Part of this is driven by consolidation in the entertainment
industry. America’s two largest comic publishers, DC and Marvel, are owned by
Warner Brothers Entertainment and Disney respectively, and their stock-in-trade is superheroes. Disney’s $4 billion
purchase of Marvel in 2009 was clearly driven by a desire to use Marvel’s
stable of action heroes and proven franchise-worthy lineup (The Hulk, Iron Man,
Fantastic Four, etc.) to fill a hole the size of a teenage boy in Disney’s
otherwise-dominant pop culture portfolio.
DC flew under Warner Brothers’ radar for decades, but now
the parent company is mining its IP goldmine (which includes Batman, Superman,
Wonder Woman, Justice League and other household-name characters) strategically
rather than opportunistically. The synergies between DC’s recent “New 52”
relaunch of its superhero comics and the release of transmedia properties like
the Batman: Arkham City videogame and next year’s Dark Knight Rises movie are
much more coordinated both from a marketing and timing perspective than in
years past.
Spielberg’s Adventures of Tintin (produced by Lord of the
Rings director Peter Jackson) is in an oddity, based on a comic character who
is neither a costumed superhero nor even American. Created by Belgian
cartoonist Georges Remi (under the pen name Hergé) in the late 1920s, the boy
adventurer and his dog Snowy starred in a series of best-selling graphic novels
throughout the '30s and '40s.
Hergé’s clean-line art style and fast-moving storytelling was an
enormous influence in the European comic scene.

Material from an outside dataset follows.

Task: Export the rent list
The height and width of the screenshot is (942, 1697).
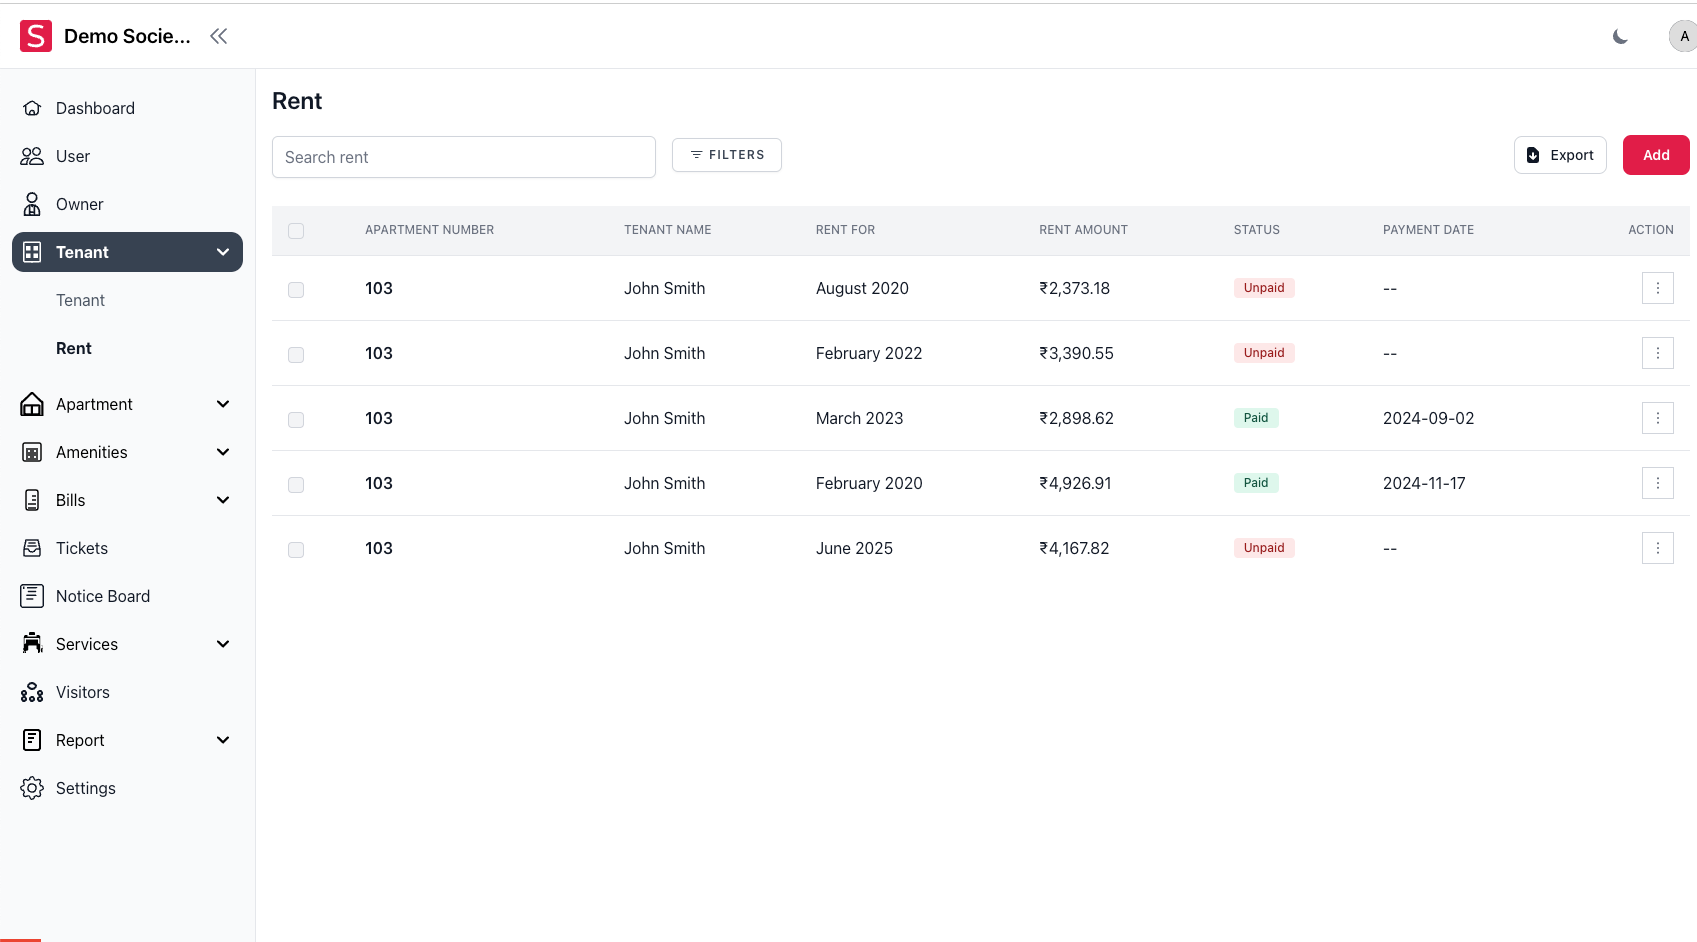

In English-speaking countries,
the graphic novel had to fight for decades to be taken seriously by critics and
readers, and even today is still subject to the occasional “Zap! Bam! Pow! Comics Aren’t Just For Kids
Anymore!” treatment in the media. Thanks in part to creators like Hergé and
others who produced general material for a wide range of audiences, the comics
medium enjoys much greater artistic respect and mass-market appeal in Europe.
Ironically, European comic properties have proven much less
bankable when moving to other media. Fantomas, Diabolik, Barbarella, and Asterix
the Gaul--all blue-chip, well-recognized characters with huge followings in
Europe--never made much of a splash as movies. Tintin is the king of this
particular mountain and an incredibly popular character throughout the world,
but until now has not received a big-budget adaptation on screen.
Is there something about the wonky, cultish aspects of U.S. comic
book superheroes that makes them especially well-suited for the cinematic
treatment, while characters with superficially wider appeal such as Tintin get
taken for granted? The Adventures of Tintin will put that question to the
test. If the combined commercial and artistic might of Steven Spielberg, Peter
Jackson, and a cast of thousands of the world’s greatest animators can’t propel
the boy adventurer into the top tier of box office success, it’s hard to see
prospects for other non-genre comics in the transmedia era.